Please copy all of the items below word for word, leaving out the pictures.

═══ Entries ═══

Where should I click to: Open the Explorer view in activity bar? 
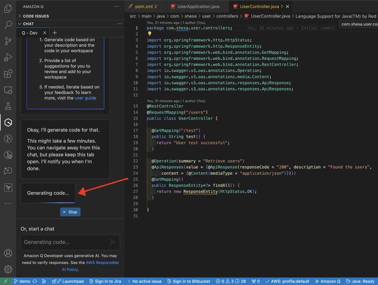click(8, 9)
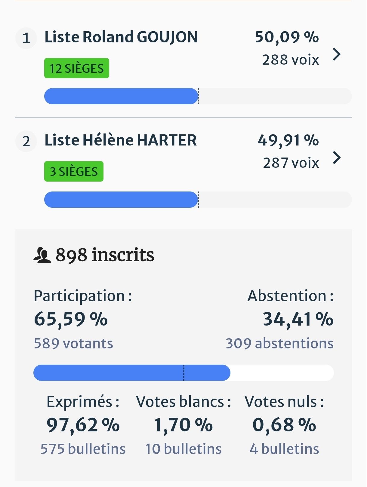Click the 50,09 % result figure
This screenshot has width=367, height=487.
(287, 37)
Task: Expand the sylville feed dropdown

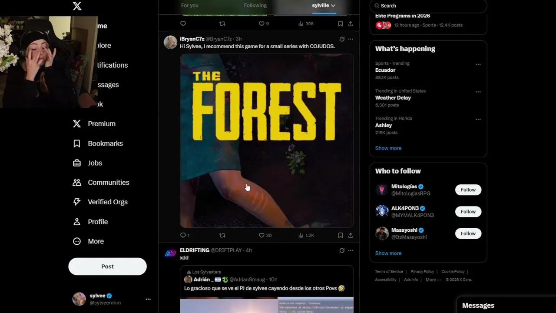Action: click(x=324, y=5)
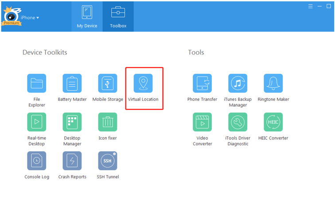Select the Virtual Location icon
Image resolution: width=335 pixels, height=199 pixels.
[x=143, y=83]
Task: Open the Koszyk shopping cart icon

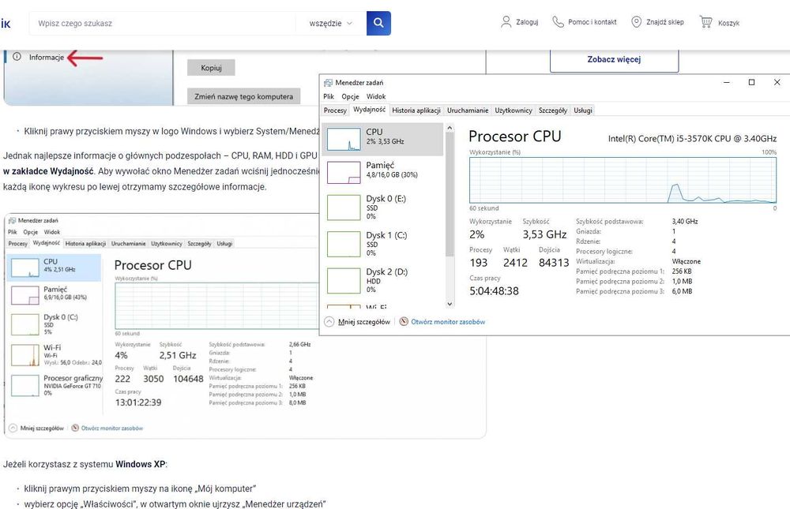Action: pos(705,22)
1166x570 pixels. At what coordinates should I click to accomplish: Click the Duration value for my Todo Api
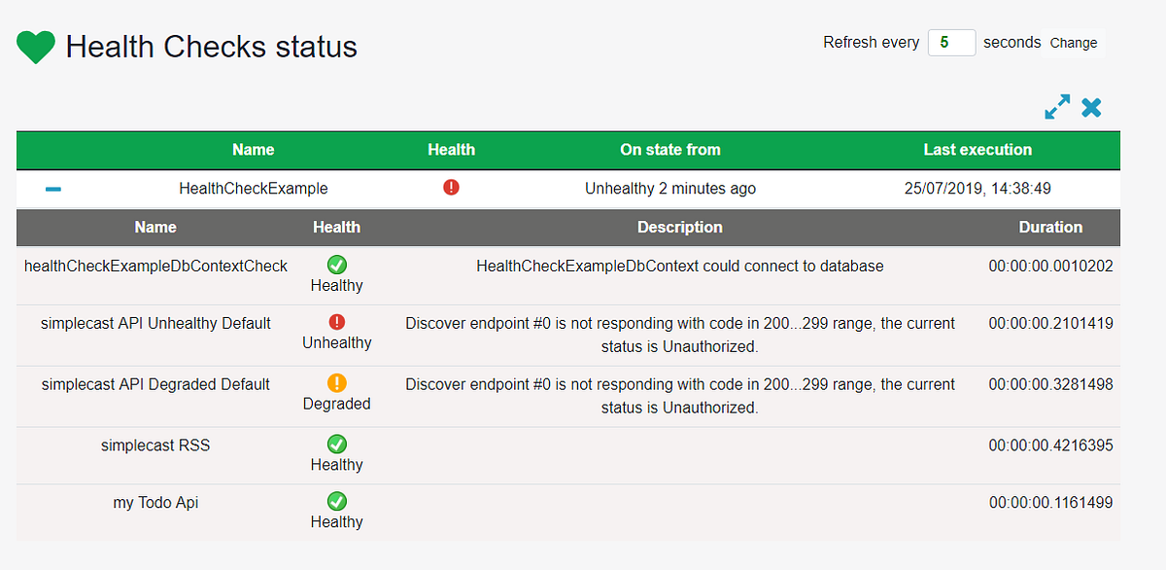click(x=1049, y=502)
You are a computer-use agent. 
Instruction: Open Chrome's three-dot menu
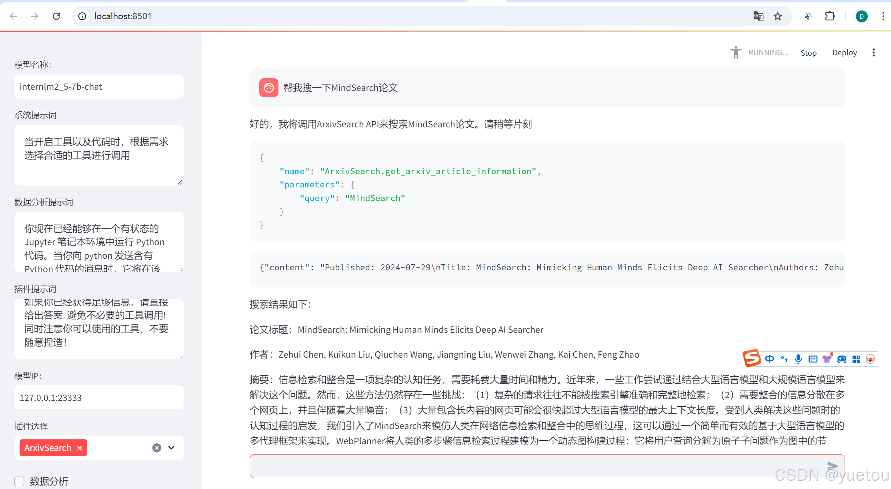point(883,16)
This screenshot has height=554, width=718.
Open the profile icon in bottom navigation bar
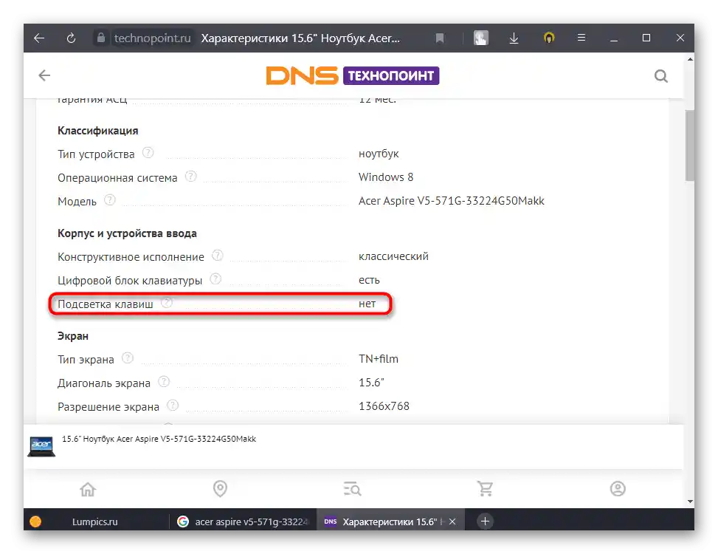(617, 488)

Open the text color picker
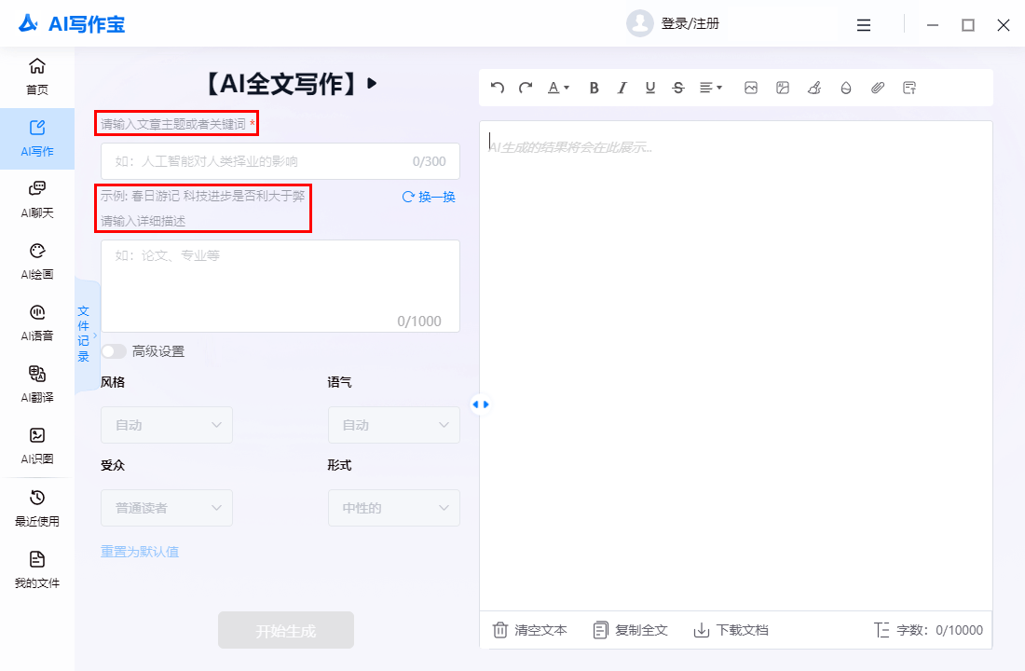(x=556, y=87)
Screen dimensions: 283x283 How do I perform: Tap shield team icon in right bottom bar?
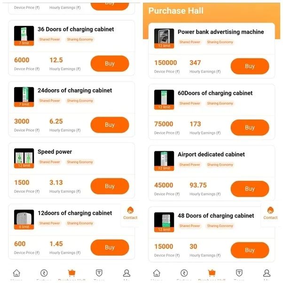[x=239, y=273]
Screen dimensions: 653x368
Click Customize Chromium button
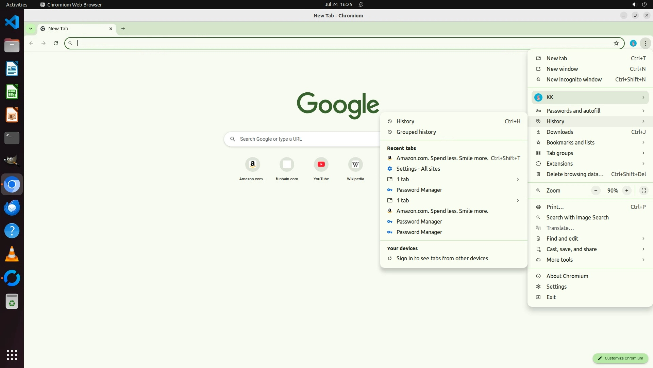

═══

Answer to the task:
Where should I click to: Open the Explorer view in activity bar? 
click(8, 9)
Click the 50,09 % result figure
This screenshot has width=367, height=487.
(287, 37)
Task: Expand the sylville feed dropdown

Action: click(x=324, y=5)
Select the Virtual Location icon
Image resolution: width=335 pixels, height=199 pixels.
[x=143, y=83]
Task: Open the Koszyk shopping cart icon

Action: pos(705,22)
1166x570 pixels. At what coordinates should I click to accomplish: Click the Duration value for my Todo Api
click(x=1049, y=502)
You are a computer-use agent. 
Instruction: Open Chrome's three-dot menu
point(883,16)
This screenshot has height=554, width=718.
Open the profile icon in bottom navigation bar
(617, 488)

Open the text color picker
(x=556, y=87)
Screen dimensions: 283x283 How do I perform: Tap shield team icon in right bottom bar?
[x=239, y=273]
Screen dimensions: 653x368
Click Customize Chromium button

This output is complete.